Given request:
Pick out every line in the material below that contains the string "TOOLBAR", matching case exactly, and copy those lines.

Click-target data:
%%

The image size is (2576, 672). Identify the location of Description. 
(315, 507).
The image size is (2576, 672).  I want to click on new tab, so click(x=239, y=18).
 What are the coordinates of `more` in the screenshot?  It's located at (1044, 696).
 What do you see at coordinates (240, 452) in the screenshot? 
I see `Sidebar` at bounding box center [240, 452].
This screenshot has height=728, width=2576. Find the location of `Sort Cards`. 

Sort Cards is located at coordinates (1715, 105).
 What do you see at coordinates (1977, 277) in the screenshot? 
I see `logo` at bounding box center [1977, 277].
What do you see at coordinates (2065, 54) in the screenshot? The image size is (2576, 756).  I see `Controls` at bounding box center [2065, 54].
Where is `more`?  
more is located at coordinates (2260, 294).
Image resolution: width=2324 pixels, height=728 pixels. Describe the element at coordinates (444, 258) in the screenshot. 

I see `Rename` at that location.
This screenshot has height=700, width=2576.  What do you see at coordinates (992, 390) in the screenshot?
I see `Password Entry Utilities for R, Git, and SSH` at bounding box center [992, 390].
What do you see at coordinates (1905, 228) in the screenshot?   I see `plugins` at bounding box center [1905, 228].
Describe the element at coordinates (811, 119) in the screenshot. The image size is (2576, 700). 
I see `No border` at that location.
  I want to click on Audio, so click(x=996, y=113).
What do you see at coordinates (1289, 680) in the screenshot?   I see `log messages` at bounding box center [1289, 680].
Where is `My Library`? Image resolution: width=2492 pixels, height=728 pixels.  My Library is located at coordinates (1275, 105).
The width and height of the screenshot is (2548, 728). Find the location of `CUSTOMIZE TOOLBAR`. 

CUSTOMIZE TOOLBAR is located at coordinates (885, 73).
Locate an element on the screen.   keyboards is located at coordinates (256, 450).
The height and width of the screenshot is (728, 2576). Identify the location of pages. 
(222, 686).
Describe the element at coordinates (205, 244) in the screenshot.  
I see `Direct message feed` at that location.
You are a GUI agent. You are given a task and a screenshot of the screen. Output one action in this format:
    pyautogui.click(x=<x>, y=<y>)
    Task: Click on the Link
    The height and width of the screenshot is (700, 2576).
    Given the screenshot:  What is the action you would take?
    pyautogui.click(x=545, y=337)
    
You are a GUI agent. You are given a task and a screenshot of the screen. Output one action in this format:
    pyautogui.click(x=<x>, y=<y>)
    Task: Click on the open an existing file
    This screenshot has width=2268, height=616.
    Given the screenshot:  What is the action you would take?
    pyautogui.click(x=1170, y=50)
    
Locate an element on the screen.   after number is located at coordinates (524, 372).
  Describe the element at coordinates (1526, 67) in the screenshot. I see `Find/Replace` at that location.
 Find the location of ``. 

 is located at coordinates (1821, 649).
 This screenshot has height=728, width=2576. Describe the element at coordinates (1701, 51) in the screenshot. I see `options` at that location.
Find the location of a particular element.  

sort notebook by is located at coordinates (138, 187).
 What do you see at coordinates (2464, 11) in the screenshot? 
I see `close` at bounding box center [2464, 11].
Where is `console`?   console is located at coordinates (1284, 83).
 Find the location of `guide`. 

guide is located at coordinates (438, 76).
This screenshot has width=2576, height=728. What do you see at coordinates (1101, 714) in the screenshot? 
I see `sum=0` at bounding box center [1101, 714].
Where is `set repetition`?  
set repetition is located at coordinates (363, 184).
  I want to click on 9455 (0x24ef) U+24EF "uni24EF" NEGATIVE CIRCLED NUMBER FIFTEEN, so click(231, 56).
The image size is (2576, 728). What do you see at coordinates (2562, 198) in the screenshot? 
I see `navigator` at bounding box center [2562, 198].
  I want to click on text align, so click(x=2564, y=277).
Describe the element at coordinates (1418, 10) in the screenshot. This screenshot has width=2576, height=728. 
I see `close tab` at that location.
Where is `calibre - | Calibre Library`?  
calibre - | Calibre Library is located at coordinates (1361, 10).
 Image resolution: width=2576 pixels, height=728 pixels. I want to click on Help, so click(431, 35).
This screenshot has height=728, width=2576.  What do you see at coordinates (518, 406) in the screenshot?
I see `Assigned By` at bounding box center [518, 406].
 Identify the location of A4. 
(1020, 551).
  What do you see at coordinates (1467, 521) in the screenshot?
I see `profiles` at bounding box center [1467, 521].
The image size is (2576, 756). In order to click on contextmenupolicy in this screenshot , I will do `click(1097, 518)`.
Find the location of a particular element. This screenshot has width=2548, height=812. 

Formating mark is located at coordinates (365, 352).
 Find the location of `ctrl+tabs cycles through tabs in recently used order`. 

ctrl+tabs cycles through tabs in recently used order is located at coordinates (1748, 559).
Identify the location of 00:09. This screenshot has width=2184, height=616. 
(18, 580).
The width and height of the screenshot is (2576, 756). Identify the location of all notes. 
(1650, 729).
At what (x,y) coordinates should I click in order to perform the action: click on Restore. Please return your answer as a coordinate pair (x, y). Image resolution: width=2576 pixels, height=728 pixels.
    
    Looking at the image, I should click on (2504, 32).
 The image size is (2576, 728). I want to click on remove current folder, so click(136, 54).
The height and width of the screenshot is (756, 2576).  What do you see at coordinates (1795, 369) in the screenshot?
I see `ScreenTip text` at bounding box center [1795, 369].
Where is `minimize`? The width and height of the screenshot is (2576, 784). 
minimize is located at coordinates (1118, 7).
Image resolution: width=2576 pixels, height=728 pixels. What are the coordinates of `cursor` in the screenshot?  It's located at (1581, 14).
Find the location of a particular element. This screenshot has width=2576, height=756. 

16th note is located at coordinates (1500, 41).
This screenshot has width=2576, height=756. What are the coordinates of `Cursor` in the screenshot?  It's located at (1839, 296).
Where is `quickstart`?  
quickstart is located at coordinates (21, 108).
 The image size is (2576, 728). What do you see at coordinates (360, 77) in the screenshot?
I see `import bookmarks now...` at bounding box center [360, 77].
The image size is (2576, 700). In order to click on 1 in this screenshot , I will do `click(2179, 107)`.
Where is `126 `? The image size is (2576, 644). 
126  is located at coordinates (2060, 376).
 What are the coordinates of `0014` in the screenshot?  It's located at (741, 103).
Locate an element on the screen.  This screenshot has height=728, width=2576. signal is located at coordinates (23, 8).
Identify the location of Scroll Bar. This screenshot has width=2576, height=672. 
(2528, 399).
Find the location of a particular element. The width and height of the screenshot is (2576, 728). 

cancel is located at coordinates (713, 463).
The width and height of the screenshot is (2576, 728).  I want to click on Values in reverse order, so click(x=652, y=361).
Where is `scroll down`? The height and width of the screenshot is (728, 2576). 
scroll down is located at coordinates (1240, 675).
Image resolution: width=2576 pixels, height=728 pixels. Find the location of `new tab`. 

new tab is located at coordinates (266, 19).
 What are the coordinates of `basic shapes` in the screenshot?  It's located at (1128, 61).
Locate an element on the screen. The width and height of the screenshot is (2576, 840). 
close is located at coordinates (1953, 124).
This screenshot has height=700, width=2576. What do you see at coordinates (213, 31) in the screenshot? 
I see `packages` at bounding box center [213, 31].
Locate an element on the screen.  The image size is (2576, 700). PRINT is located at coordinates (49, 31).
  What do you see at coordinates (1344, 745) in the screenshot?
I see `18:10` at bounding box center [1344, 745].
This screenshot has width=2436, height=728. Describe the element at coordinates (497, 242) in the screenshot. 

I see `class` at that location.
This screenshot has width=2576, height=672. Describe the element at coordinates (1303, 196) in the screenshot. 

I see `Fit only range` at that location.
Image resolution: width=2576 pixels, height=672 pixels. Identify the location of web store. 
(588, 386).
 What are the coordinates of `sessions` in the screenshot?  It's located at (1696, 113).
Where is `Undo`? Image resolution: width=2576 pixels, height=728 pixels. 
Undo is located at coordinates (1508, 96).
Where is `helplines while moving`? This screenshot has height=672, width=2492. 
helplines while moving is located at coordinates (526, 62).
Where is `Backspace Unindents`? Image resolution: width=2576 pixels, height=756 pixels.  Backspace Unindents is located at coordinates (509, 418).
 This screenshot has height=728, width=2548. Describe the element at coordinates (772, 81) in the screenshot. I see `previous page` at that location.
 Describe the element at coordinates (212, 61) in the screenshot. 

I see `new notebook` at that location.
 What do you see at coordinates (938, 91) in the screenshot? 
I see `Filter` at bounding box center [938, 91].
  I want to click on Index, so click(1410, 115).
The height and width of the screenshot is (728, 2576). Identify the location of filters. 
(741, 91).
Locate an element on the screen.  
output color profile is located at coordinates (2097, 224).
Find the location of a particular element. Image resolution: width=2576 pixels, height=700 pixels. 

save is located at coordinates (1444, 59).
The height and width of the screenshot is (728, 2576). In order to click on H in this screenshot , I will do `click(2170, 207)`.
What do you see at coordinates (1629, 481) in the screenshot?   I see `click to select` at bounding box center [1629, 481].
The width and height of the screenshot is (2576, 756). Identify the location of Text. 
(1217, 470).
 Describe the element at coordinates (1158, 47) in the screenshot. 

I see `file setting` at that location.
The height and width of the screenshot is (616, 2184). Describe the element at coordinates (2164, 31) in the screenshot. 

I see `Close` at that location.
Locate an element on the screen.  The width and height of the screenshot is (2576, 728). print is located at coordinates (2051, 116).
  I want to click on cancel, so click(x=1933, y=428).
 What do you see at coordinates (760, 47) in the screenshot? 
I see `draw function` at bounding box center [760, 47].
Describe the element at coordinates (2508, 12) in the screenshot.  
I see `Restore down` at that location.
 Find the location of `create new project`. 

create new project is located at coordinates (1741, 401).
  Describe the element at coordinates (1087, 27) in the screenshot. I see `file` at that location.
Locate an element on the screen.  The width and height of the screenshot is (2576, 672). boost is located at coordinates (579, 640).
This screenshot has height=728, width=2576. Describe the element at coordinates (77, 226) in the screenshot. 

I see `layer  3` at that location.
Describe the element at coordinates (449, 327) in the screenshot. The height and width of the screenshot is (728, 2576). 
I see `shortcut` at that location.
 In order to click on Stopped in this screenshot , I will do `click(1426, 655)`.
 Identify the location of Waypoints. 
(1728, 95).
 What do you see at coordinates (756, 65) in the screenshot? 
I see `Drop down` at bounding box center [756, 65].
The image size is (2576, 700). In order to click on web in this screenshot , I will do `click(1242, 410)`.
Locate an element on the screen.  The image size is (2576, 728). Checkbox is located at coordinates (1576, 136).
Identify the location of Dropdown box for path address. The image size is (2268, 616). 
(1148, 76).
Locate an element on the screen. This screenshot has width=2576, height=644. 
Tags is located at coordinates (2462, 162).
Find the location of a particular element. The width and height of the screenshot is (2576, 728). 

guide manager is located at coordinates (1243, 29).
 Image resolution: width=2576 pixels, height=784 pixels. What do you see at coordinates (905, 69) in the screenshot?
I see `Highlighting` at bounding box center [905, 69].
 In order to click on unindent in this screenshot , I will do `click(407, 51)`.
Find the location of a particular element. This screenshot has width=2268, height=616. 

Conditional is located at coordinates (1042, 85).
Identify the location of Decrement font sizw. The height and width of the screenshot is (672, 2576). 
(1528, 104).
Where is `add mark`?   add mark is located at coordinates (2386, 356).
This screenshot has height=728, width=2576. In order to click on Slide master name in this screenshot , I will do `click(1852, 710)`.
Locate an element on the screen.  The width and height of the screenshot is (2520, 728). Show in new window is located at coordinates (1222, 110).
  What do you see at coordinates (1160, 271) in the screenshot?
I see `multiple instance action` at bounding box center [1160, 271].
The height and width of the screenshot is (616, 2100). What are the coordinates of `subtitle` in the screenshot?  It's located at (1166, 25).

%%

Exercise answer:
The width and height of the screenshot is (2548, 728). Find the location of `CUSTOMIZE TOOLBAR`. 
CUSTOMIZE TOOLBAR is located at coordinates (885, 73).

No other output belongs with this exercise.